----- Task input -----

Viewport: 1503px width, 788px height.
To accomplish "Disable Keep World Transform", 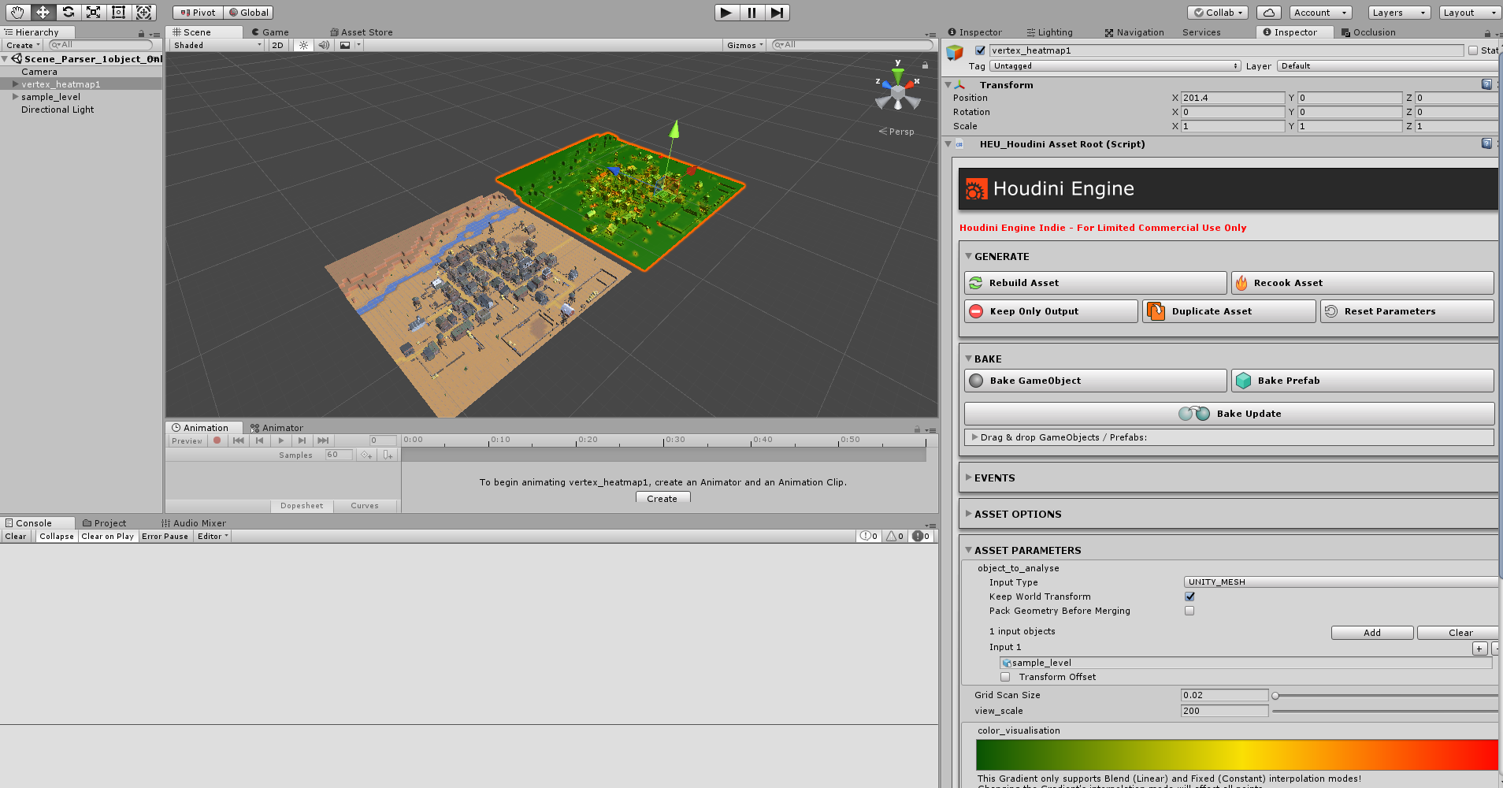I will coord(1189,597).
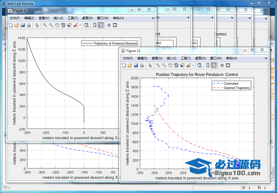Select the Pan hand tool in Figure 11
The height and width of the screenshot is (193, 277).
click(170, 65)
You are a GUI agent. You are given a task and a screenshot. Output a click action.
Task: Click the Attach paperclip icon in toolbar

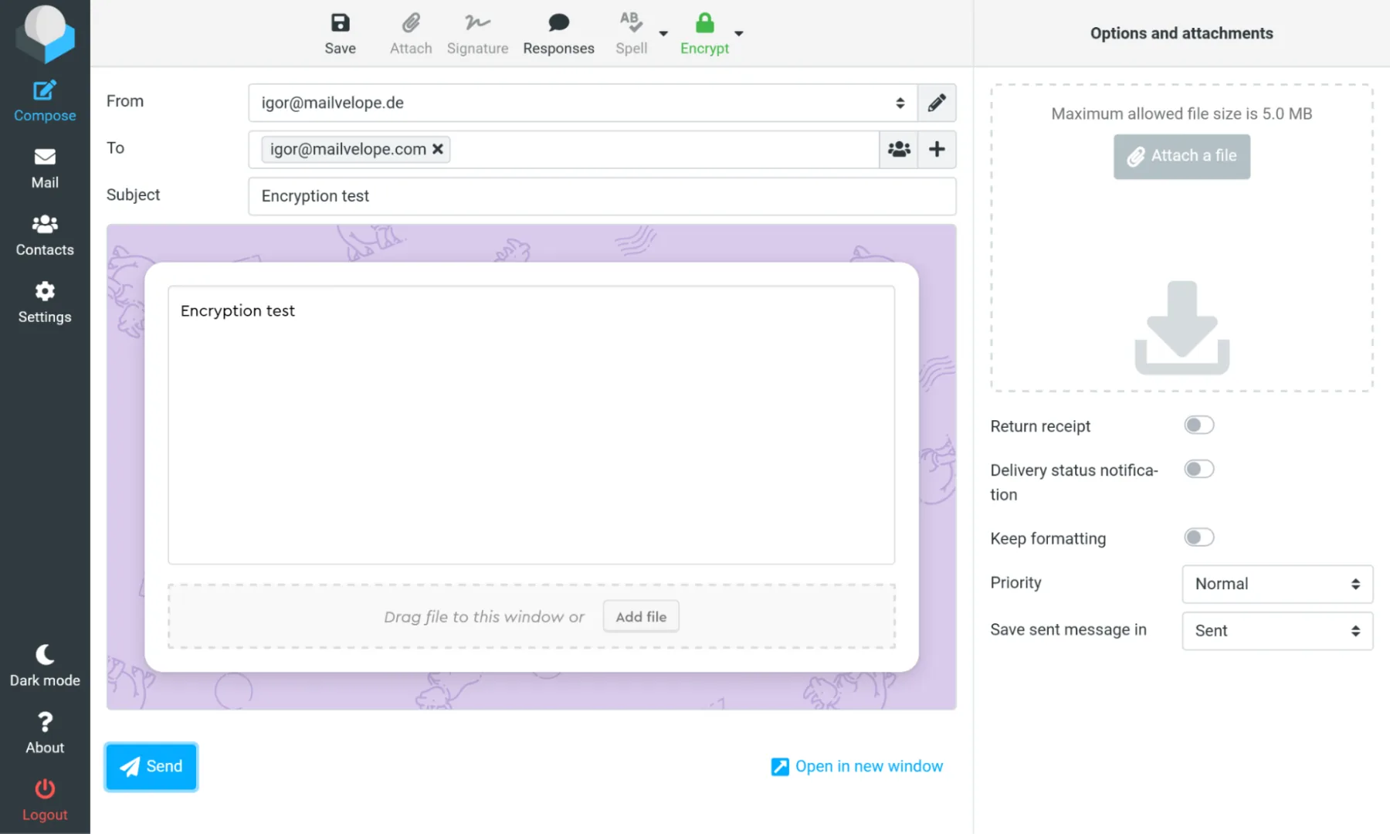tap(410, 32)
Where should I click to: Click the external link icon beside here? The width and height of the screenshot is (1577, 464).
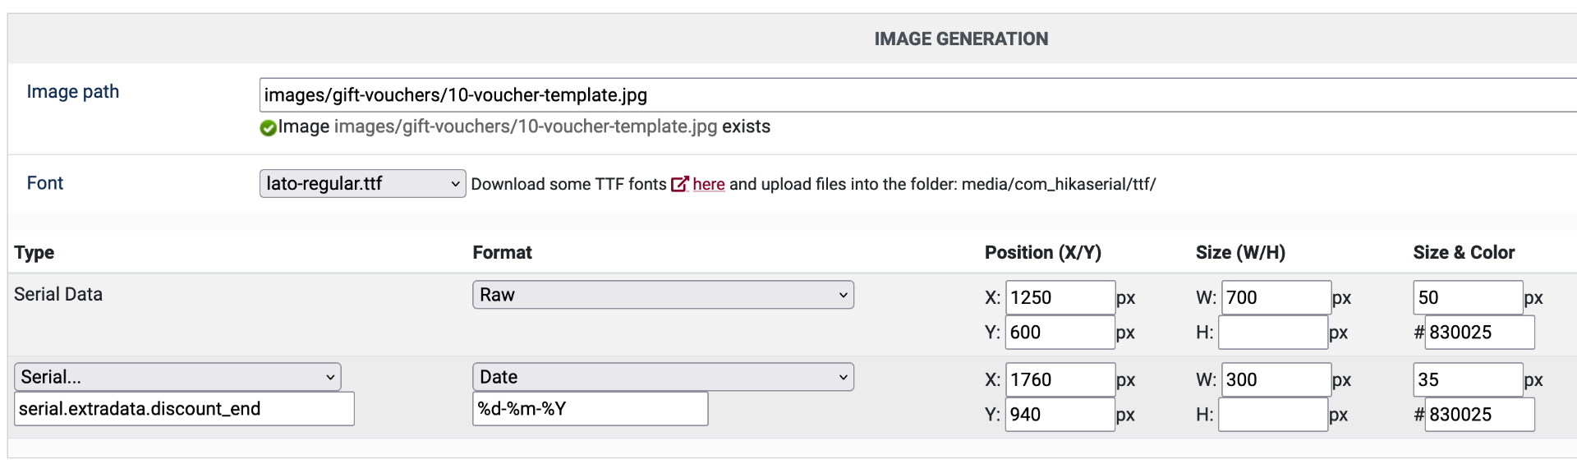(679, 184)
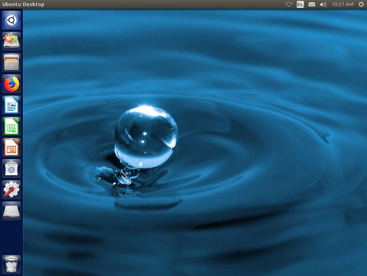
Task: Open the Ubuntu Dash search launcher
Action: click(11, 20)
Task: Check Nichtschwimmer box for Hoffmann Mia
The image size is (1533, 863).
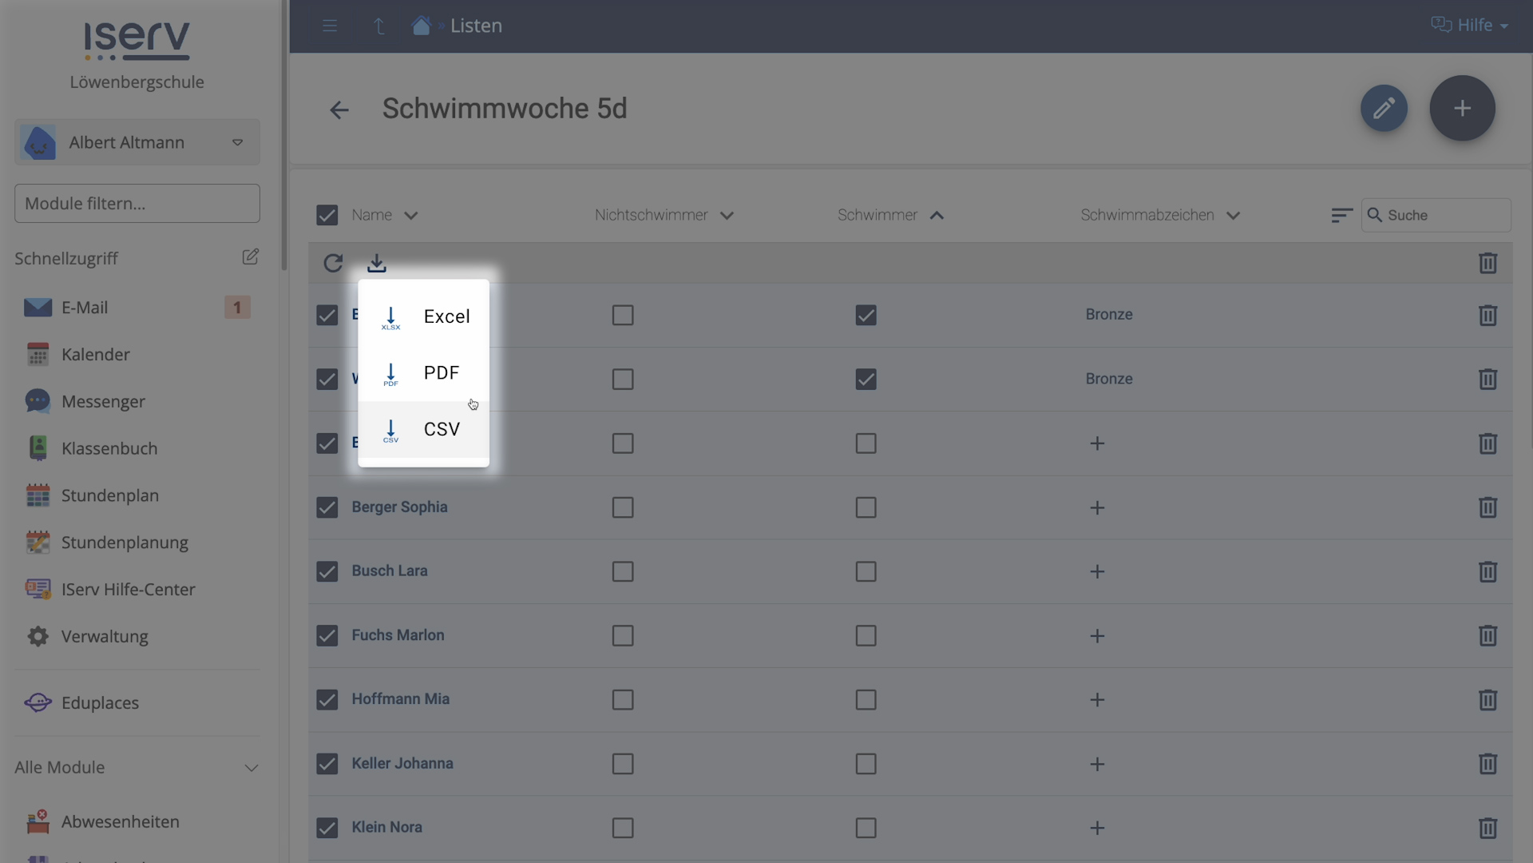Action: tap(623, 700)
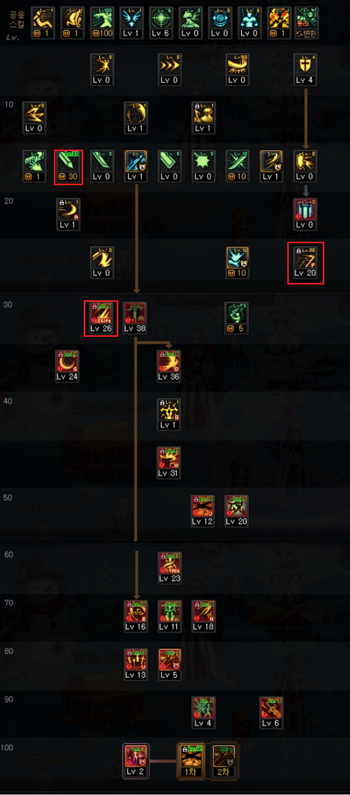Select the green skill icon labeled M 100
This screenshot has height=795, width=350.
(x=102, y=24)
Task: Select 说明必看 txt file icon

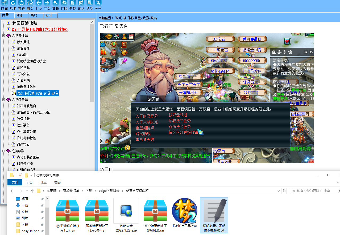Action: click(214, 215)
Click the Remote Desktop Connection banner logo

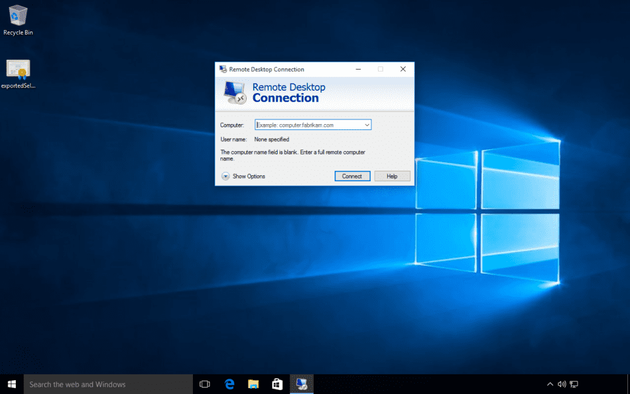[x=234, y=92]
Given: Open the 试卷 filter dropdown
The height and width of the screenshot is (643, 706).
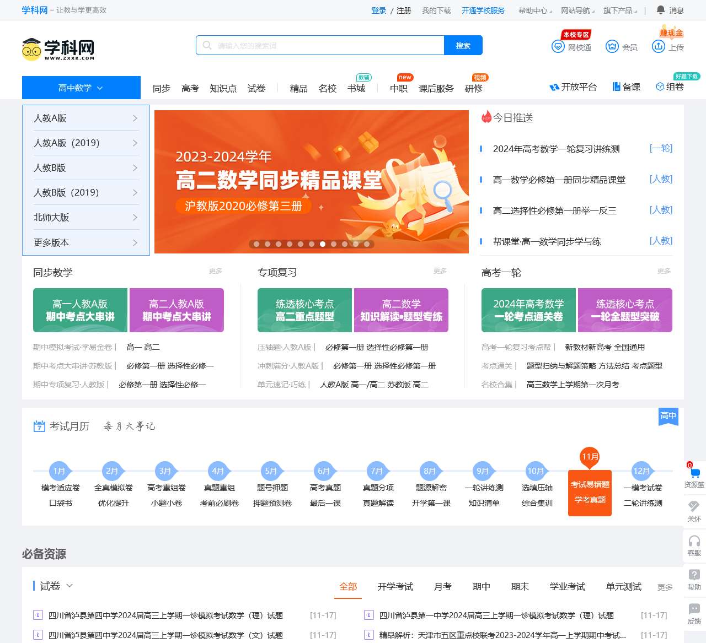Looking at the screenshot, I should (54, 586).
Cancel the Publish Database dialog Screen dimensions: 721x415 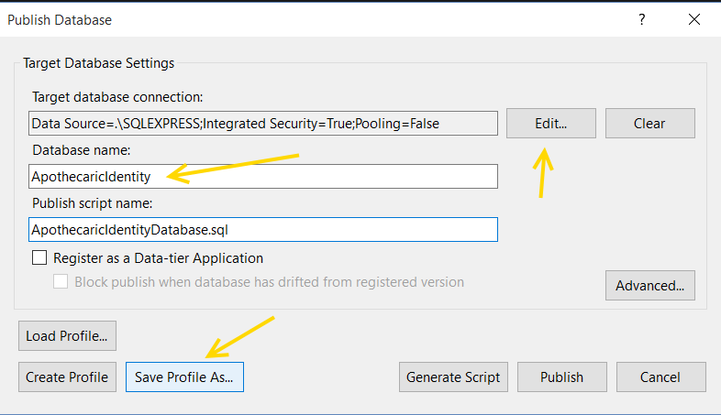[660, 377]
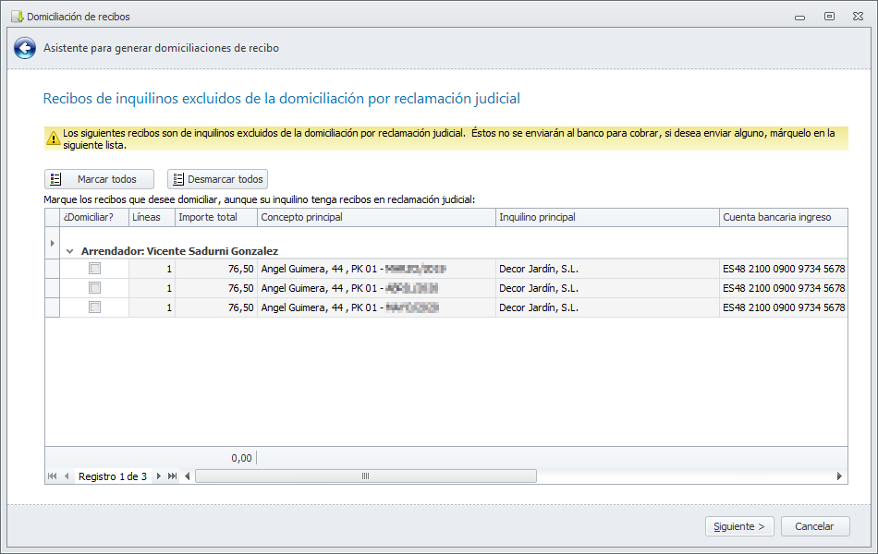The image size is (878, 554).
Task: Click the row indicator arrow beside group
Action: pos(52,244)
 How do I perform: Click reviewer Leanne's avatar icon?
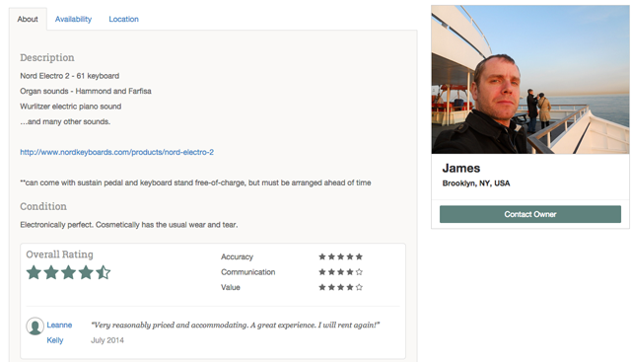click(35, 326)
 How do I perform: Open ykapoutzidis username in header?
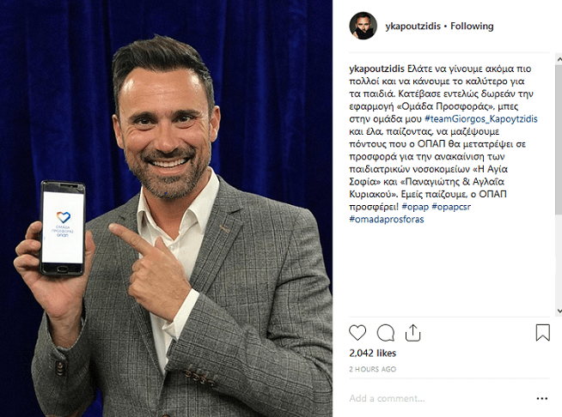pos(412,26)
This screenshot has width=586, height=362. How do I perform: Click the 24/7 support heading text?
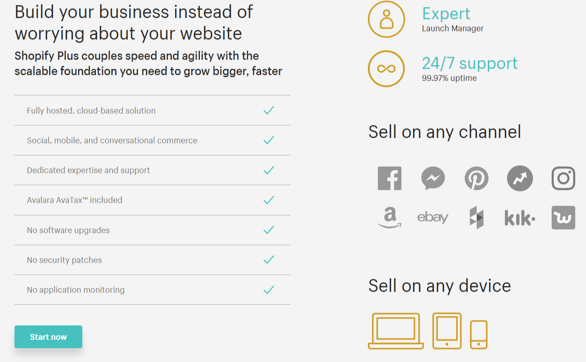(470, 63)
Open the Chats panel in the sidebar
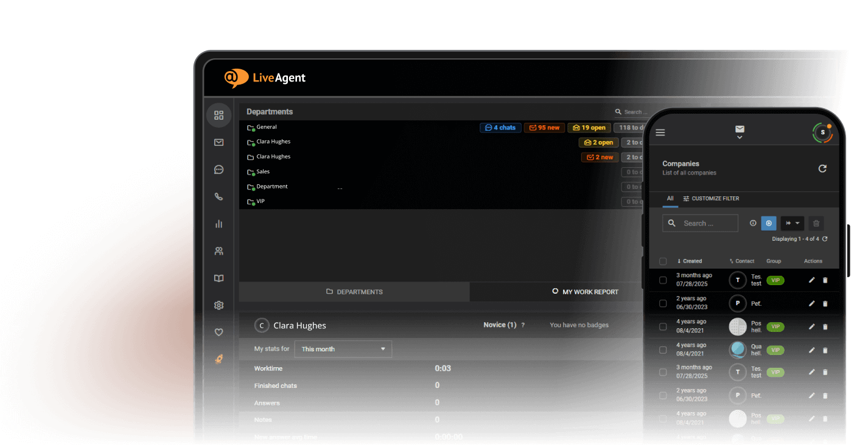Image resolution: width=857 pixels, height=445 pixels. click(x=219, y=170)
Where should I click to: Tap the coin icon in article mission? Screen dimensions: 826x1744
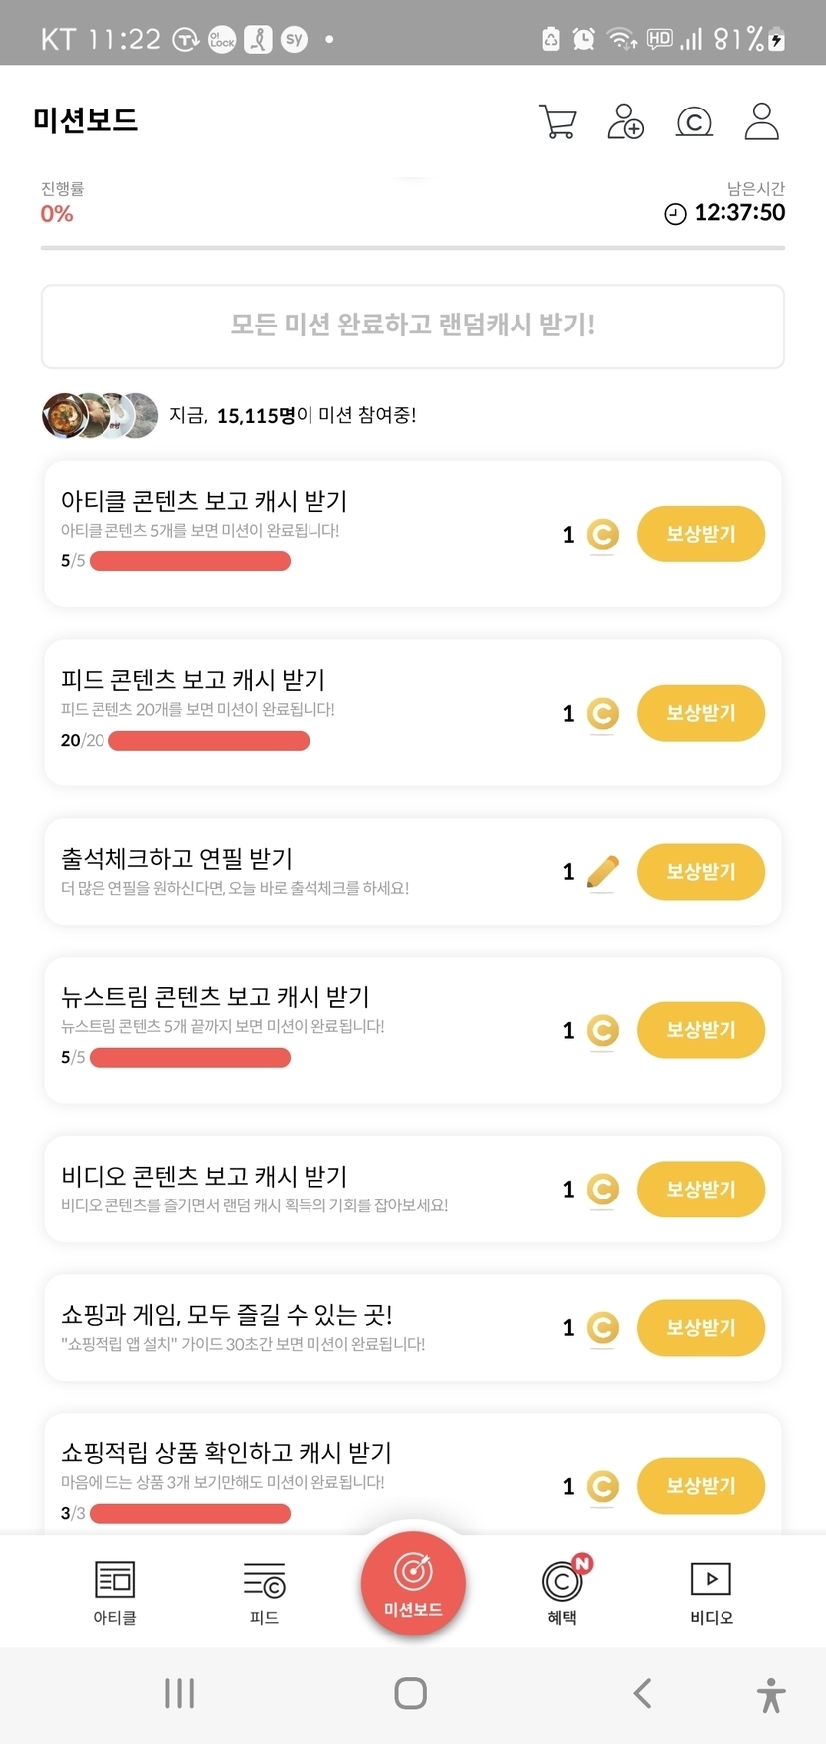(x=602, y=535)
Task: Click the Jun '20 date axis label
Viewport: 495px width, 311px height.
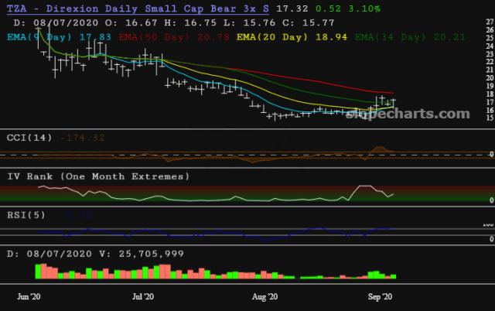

-----

Task objective
Please pull out everything from the line containing "This screenshot has width=586, height=362." down to the final line above, word for word, leaving out the pictures.

Task output
This screenshot has width=586, height=362. How do I perform: Click the 24/7 support heading text?
(470, 63)
Open the Chats panel in the sidebar
Image resolution: width=857 pixels, height=445 pixels. click(x=219, y=170)
Where should I click to: Tap the coin icon in article mission? Screen dimensions: 826x1744
(x=602, y=535)
Task: Click the Jun '20 date axis label
Viewport: 495px width, 311px height.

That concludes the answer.